**TO DO**
Return every line of the data exactly as it appears.

**Collection entries**

◇ ◇ ◇ ◇ ◇ ◇ ◇

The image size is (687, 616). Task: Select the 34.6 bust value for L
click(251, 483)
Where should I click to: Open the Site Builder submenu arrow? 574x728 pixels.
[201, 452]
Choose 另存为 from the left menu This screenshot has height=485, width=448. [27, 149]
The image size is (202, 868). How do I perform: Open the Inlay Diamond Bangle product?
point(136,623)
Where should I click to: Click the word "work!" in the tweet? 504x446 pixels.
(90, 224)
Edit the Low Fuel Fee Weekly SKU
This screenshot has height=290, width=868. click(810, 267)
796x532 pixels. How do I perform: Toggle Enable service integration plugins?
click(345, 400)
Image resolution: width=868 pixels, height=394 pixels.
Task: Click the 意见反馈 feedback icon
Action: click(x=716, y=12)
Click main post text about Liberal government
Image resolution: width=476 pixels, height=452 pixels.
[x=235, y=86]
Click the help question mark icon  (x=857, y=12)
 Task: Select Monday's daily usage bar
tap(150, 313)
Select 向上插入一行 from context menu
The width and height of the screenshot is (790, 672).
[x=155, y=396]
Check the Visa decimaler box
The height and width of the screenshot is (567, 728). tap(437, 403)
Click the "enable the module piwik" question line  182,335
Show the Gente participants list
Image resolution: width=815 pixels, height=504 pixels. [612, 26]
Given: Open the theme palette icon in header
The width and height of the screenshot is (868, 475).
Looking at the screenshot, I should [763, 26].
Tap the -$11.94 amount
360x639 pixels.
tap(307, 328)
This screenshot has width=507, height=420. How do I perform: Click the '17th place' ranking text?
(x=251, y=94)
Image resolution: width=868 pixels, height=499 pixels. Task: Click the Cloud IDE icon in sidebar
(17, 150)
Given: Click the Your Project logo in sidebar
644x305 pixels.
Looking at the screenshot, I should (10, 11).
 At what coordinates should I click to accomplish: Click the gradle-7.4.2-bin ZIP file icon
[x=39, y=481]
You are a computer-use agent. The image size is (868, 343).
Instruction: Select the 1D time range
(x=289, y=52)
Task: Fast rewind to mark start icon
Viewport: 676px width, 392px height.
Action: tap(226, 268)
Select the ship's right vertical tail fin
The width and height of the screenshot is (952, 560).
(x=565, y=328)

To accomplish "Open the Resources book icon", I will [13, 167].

◇ ◇ ◇ ◇ ◇ ◇ ◇

**WRITTEN SOLUTION**
The image size is (687, 616). Task: Select the 34.6 bust value for L
click(251, 483)
Where should I click to: Open the Site Builder submenu arrow? 574x728 pixels.
[201, 452]
Choose 另存为 from the left menu This screenshot has height=485, width=448. [27, 149]
The image size is (202, 868). How do I perform: Open the Inlay Diamond Bangle product?
point(136,623)
Where should I click to: Click the word "work!" in the tweet? 504x446 pixels.
(90, 224)
Edit the Low Fuel Fee Weekly SKU
This screenshot has height=290, width=868. click(810, 267)
796x532 pixels. How do I perform: Toggle Enable service integration plugins?
click(345, 400)
Image resolution: width=868 pixels, height=394 pixels.
Task: Click the 意见反馈 feedback icon
Action: click(x=716, y=12)
Click main post text about Liberal government
Image resolution: width=476 pixels, height=452 pixels.
[x=235, y=86]
Click the help question mark icon  (x=857, y=12)
 Task: Select Monday's daily usage bar
tap(150, 313)
Select 向上插入一行 from context menu
The width and height of the screenshot is (790, 672).
[x=155, y=396]
Check the Visa decimaler box
The height and width of the screenshot is (567, 728). tap(437, 403)
Click the "enable the module piwik" question line  182,335
Show the Gente participants list
Image resolution: width=815 pixels, height=504 pixels. [612, 26]
Given: Open the theme palette icon in header
The width and height of the screenshot is (868, 475).
Looking at the screenshot, I should [763, 26].
Tap the -$11.94 amount
360x639 pixels.
tap(307, 328)
This screenshot has width=507, height=420. How do I perform: Click the '17th place' ranking text?
(x=251, y=94)
Image resolution: width=868 pixels, height=499 pixels. Task: Click the Cloud IDE icon in sidebar
(17, 150)
Given: Click the Your Project logo in sidebar
644x305 pixels.
Looking at the screenshot, I should (10, 11).
 At what coordinates should I click to accomplish: Click the gradle-7.4.2-bin ZIP file icon
[x=39, y=481]
You are a computer-use agent. The image size is (868, 343).
Instruction: Select the 1D time range
(x=289, y=52)
Task: Fast rewind to mark start icon
Viewport: 676px width, 392px height.
Action: tap(226, 268)
Select the ship's right vertical tail fin
The width and height of the screenshot is (952, 560).
(x=565, y=328)

To accomplish "Open the Resources book icon", I will [13, 167].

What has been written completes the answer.